Alumnae events for St. Agnes School are coordinated by Pat Douglass. Contact her for future reunion dates at firstname.lastname@example.org or by phone at 317-340-7550.
Connie Gualano is the alumnae/i relations manager for the Sisters of Providence. You may reach her at 812-535-2811 or by email at email@example.com.
History of St. Agnes Academy, Indianapolis
In the state capitol of Indianapolis, Bishop Silas Chatard was eager for the Sisters of Providence to open a first class girls’ academy. He bought the Conduit mansion across the street from St. peter and Paul Cathedral on North Meridian Street. The bishop bought the mansion for $26,000 and deeded it to the Sisters in 1892. The Conduit house had to be renovated to make it a suitable academy. It was a typical Victorian mansion. Converting the frame building into school rooms was a heavy financial burden on the community of Sisters, but it was done in hopes the school would become a leading academy in Indianapolis.
Sister Camilla Morrison was the first Superior and she was aided by 11 Sisters. In 1893, Laura Byeher, age 12, was the first student to register. On June 7, 1897, the first three graduates from St. Agnes were Mary Reaume, Adelaide Thale and Mary Helmer. Each graduate gave an oral essay the day they graduated. After each essay was given, other students played instruments: The piano, the violin and the Mandolin.
St. Agnes was a boarding school from 1893 until 1932. The boarders could only have Saturday visitors and no phone calls were permitted except from parents or guardians. Their extracurricular activities were projects planned from Sodality. In 1909, students began wearing uniforms. St. Agnes also became a grade school used by Cathedral. In 1908, a newer building was erected facing Meridian Street. The old mansion was moved behind the newer building.
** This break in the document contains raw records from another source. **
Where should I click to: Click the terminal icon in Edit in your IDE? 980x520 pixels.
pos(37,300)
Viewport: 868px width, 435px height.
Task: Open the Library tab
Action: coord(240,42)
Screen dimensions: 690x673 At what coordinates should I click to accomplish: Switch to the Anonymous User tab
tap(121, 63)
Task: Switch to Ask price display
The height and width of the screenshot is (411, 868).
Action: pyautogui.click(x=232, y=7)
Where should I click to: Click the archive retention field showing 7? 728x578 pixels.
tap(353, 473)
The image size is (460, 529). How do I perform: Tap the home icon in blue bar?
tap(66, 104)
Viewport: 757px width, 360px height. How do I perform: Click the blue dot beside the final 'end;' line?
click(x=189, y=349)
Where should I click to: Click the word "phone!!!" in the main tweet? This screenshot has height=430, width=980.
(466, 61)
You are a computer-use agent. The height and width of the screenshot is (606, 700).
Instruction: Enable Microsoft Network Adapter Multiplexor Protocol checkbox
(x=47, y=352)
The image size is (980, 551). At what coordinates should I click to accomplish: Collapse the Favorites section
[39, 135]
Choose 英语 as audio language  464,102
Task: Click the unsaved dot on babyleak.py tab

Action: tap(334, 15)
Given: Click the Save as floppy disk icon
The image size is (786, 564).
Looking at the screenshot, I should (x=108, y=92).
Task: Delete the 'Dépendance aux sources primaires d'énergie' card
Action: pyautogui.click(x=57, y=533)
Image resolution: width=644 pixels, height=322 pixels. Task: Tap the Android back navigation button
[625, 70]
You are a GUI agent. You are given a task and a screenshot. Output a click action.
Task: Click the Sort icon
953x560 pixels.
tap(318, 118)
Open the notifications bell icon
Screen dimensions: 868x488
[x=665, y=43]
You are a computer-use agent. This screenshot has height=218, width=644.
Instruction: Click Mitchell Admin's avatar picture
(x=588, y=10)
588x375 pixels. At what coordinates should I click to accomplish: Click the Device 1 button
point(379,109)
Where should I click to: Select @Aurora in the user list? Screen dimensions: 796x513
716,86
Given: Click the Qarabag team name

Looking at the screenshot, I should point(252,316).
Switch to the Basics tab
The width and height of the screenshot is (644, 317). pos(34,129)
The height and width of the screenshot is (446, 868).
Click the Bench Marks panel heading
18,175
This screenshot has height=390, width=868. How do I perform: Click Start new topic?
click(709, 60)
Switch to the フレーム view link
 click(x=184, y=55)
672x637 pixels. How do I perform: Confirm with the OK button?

In November 1922, the old building, the Conduit mansion, was razed.
The last class to graduate from St. Agnes was in 1970. Letters in the archives tell of the lack of money to pay utilities at St. Agnes. Ladywood was well equipped to help. They had better facilities, and the larger enrollment would help Ladywood. The two schools formed Ladywood-St. Agnes in 1970.
A few years later, the Sisters decided to give up ownership of the high schools. They sold Ladywood-St. Agnes to Cathedral High School with the agreement the new school would be a co-educational institution. A number of Sisters remained on the Ladywood campups and continued to minister education and religion to the young men and women at Cathedral High School.